GREENBAUM: And, what I was going to say in answer to your question about, what was our relationship to CUNY, I could say, in the '70's, I don't even remember CUNY.

BRIER: Right.

GREENBAUM: It wasn't until tuition came in, and the fiscal crisis, and then we all banded together with other CUNY colleges.

WATSON: No, we always had a relationship with CUNY.

GREENBAUM: We were independent. But, you did it—

WATSON: We did, because, initially when funding came down, for certain kinds of programs, um, they came to us.

BRIER: That came through, through CUNY central? Yeah.

WATSON: They came—went to CUNY central, and Joe would turn around—I mean, John would turn around and say, 'Well, who can do this? Who can mount this?' and then come to us. They'd come, you know...

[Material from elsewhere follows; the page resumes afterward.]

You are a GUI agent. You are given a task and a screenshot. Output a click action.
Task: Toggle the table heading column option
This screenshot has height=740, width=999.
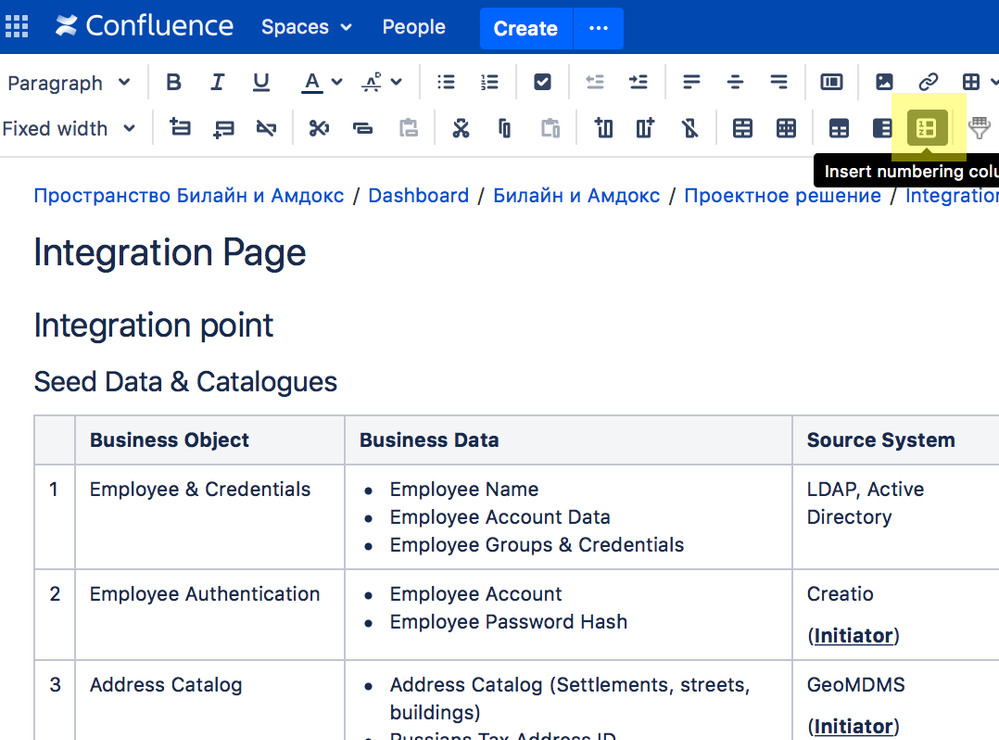[x=882, y=128]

VÁSQUEZ: So, in those early years, was there much of a union presence?

GREENBAUM: Well, the union was just forming. So, in the early years, there wasn't a union, and then there was a union presence once we formed the union, and then once we— how do you say, Rebelled against the union?

BRIER: Haha, yes, had an opposition caucus, yes.

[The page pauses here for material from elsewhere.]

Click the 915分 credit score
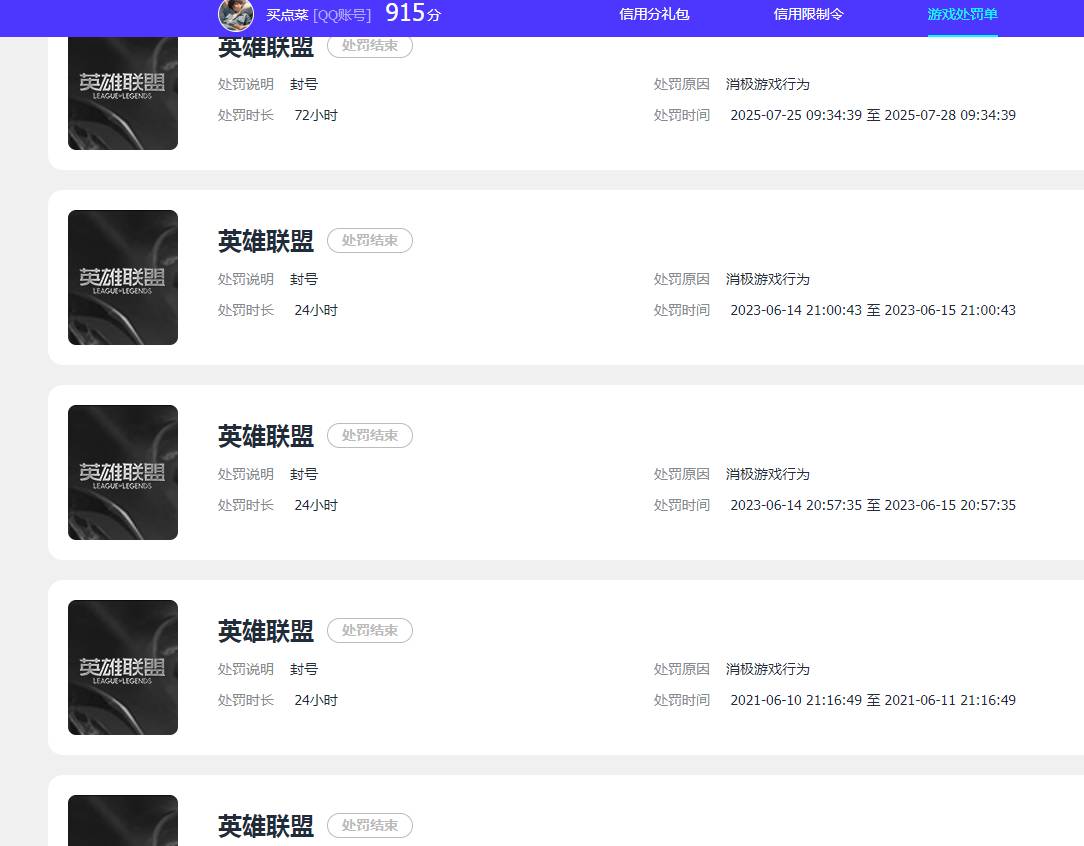Viewport: 1084px width, 846px height. tap(412, 14)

GREENBAUM: Yes, we were the first to break away, in '91 we ran a slate. But in the early years—no, in fact, the—part of CUNY—Steve, you would remember what the organization was that we had this CUNY-wide organization to keep tuition free.

BRIER: Oh yes, absolutely.

GREENBAUM: And also, to make the union fight for that.

BRIER: Right.

GREENBAUM: So it was, I forgot what it was called.

VÁSQUEZ: Well, we did an interview with John Hyland, who was involved in some of that.

WATSON: Oh, yeah, good. So, he gave you the history. I mean, Joan was our chapter chair at LaGuardia. So, it was, you know, we were very active. We were very active for LaGuardia.

GREENBAUM: Yeah, and we always made sure we had people from Continuing Ed on the Executive Committee.

WATSON: Always, always.

BRIER: I have a student at 3, what I'm going to do is tell him—it's Tahir—I might ask him, if you don't mind, he can just sit in and listen while we're doing this, so let me just put this on pause.

[Pause in audio]

WATSON: No, they—you could what?

GREENBAUM: Well, you were bringing in programs that could bring in money.

WATSON: Our, our programs had to bring in money.

VÁSQUEZ: Right, so the fiscal crisis didn't threaten what you were doing.

GREENBAUM: So, the fiscal crisis wasn't the same story that you get.

WATSON: Often times, we were helpful to the rest of the college in terms of funding. I think the Veterans Program, how many people—

VÁSQUEZ: Okay, so why don't we do a brief thing about the fiscal crisis, just so you position it, because it was a major event that happened [indistinguishable].

BRIER: But, even if you position us to say it didn't affect you in Continuing Ed, that's fine.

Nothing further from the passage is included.